10.1 CUDA First Meeting

Individual Contributions

Justus Dreßler: all members contributed equally

Thorsten Kröhl: all members contributed equally

Julius Halank: all members contributed equally

Installation Instructions and First Steps

https://ubuntu.com/tutorials/enabling-gpu-acceleration-on-ubuntu-on-wsl2-with-the-nvidia-cuda-platform#1-overview

and

sudo apt install nvidia-cuda-toolkit

So we wrote a little cuda programm that calculates the sum of two arrays to test if it works.
To compile it we used nvcc vectorAdd.cu  -o vectorAdd" 4000

// computes the sum of two arrays
#include <cstdlib>

#include <cassert>
#include <iostream>


__global__ void vectorAdd(int *a, int *b, int *c, int N) {
    //calculate global thread id
    int tid = blockIdx.x * blockDim.x + threadIdx.x;

    //range check
    if (tid < N) {
        c[tid] = a[tid] + b[tid];
    }
}

void init_array( int *a, int N){
    for(int i=0; i<N; i++){
        a[i] = rand()%100;
    }
}

void verify_result(int *a, int *b, int *c, int N){
    for(int i=0; i<N; i++){
        assert(c[i] == a[i] + b[i]);
    }
    std::cout << "Success!\n";
}

int main(){
    // 2^20 elements
    int N = 1<<20;
    size_t bytes = N*sizeof(bytes);

    // allocate memory
    int *a, *b, *c;
    cudaMallocManaged(&a, bytes);
    cudaMallocManaged(&b, bytes);
    cudaMallocManaged(&c, bytes);

    // initialize array
    init_array(a, N);
    init_array(b, N);

    int THREADS = 256;

    // calculate block size
    // ist so weil N/Threads wäre nur 1 mit rest 1, so ist es 2
    int BLOCKS = (N + THREADS - 1)/THREADS;

    // launch kernel

    vectorAdd<<<BLOCKS, THREADS>>>(a, b, c, N);
    cudaDeviceSynchronize();

    // verify result
    verify_result(a, b, c, N);

    return 0;
}
The most interesting things about this small snippet is:

What are blocks and threads?
How do i calculate them?
And for what do i need the thread id?

So the blocks are the number of parallel processes that are running at the same time.
The threads are the number of parallel processes that are running at the same time in one block.
The thread id is needed to calculate the index of the array that is calculated by the thread.

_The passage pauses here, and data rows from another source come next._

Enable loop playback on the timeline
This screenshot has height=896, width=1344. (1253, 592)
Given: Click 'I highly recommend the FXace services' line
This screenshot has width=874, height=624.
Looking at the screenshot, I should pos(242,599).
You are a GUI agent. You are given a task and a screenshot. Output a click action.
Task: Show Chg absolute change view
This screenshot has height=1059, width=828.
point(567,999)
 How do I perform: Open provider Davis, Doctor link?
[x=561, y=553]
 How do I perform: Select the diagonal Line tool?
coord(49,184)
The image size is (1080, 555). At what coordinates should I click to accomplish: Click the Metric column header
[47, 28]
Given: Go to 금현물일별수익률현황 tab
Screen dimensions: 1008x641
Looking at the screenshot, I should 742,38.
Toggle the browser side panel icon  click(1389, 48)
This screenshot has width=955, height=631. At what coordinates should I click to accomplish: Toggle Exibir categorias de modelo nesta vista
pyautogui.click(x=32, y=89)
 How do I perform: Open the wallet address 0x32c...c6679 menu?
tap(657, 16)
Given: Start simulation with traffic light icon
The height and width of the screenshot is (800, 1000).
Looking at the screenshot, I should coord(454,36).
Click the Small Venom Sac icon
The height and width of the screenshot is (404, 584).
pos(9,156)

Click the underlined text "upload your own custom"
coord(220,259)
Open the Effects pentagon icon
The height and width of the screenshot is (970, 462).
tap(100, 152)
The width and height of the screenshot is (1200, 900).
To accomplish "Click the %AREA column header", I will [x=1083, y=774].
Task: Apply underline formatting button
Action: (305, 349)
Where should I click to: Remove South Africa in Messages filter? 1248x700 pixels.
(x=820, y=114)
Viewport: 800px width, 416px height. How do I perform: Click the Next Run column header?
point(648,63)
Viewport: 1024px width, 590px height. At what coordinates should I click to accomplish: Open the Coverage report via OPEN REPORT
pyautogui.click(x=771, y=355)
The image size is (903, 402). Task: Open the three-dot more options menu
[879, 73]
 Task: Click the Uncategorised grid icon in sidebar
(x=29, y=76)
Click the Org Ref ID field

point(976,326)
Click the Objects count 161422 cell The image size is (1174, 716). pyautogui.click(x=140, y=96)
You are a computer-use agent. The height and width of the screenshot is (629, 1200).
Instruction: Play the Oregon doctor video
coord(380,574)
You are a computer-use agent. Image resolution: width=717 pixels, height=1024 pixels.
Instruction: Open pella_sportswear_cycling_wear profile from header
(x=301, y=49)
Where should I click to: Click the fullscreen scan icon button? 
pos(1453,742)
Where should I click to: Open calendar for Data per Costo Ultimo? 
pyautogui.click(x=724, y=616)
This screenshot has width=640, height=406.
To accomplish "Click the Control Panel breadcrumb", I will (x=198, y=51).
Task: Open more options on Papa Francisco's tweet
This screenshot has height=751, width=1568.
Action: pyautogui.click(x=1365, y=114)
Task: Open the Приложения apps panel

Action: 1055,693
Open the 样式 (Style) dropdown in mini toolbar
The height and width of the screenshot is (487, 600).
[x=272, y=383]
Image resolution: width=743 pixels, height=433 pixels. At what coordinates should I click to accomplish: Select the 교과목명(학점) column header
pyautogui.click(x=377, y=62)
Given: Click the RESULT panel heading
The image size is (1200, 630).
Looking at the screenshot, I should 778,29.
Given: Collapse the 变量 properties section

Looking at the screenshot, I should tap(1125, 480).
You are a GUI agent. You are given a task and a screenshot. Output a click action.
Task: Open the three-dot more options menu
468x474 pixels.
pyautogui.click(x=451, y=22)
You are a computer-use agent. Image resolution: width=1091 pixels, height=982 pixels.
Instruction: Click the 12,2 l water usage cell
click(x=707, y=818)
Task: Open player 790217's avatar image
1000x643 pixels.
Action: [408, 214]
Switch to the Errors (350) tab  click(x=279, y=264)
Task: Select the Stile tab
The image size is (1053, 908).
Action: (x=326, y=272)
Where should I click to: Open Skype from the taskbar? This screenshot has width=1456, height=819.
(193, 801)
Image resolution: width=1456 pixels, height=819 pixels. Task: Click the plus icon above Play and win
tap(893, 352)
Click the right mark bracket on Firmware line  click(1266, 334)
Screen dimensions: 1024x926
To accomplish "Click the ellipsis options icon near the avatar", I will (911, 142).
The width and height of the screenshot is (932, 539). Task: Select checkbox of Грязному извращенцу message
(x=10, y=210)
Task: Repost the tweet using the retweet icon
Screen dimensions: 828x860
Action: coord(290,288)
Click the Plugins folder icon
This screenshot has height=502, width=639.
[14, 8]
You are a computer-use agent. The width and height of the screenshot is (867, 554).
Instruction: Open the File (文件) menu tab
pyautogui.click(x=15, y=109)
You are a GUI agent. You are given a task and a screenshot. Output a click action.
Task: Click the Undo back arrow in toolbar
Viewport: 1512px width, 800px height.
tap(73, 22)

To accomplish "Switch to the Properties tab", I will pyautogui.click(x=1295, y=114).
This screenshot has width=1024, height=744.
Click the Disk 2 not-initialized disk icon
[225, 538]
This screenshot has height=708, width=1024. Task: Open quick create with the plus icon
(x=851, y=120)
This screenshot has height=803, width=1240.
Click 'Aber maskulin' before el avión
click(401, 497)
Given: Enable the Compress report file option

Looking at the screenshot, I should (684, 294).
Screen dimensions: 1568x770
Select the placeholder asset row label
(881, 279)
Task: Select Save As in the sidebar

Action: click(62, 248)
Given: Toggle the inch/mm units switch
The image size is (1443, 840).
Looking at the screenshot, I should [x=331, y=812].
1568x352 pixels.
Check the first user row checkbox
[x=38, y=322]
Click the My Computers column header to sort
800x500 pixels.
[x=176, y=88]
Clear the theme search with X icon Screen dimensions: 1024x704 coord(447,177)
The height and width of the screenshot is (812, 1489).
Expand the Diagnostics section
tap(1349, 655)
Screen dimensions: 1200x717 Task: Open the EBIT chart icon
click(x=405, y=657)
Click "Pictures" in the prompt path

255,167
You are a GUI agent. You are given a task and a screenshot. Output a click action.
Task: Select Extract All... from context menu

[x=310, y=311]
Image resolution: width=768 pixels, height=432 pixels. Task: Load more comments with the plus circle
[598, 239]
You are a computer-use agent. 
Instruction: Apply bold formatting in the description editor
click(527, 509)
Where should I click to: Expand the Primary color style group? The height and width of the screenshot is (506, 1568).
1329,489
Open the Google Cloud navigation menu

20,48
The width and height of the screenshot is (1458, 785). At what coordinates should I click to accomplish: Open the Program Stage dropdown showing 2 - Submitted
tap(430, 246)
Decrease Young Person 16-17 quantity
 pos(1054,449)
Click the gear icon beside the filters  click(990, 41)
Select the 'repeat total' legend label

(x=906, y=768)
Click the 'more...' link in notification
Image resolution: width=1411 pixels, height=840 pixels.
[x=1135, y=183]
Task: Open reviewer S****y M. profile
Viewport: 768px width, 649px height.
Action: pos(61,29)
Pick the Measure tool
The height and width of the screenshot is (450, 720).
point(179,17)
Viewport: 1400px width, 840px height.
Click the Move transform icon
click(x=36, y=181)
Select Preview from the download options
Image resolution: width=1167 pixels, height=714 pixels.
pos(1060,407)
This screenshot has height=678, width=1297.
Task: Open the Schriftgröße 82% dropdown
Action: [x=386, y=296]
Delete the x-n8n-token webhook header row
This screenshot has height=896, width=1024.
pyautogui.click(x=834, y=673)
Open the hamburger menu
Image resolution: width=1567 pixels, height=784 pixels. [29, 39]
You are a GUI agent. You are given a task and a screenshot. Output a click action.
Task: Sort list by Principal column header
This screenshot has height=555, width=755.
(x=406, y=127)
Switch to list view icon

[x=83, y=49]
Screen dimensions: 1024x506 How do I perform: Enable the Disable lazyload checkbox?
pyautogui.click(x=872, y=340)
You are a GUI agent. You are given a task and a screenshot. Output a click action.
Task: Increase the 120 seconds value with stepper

To visualize this we can use the following picture:

_images/10_cuda_indexing.png

Analysis and Modification for Cuda

While analyzing we noticed that we should be able to use cuda everyhwere where we used openmp. So we just replaced the openmp pragmas and replaced the code in it with cuda kernels.

First “victim” of our replacement where the functions that calculate ghostcell-updates. … and we ran into the first problem:

maybe we should use cudaDeviceSynchronize()?…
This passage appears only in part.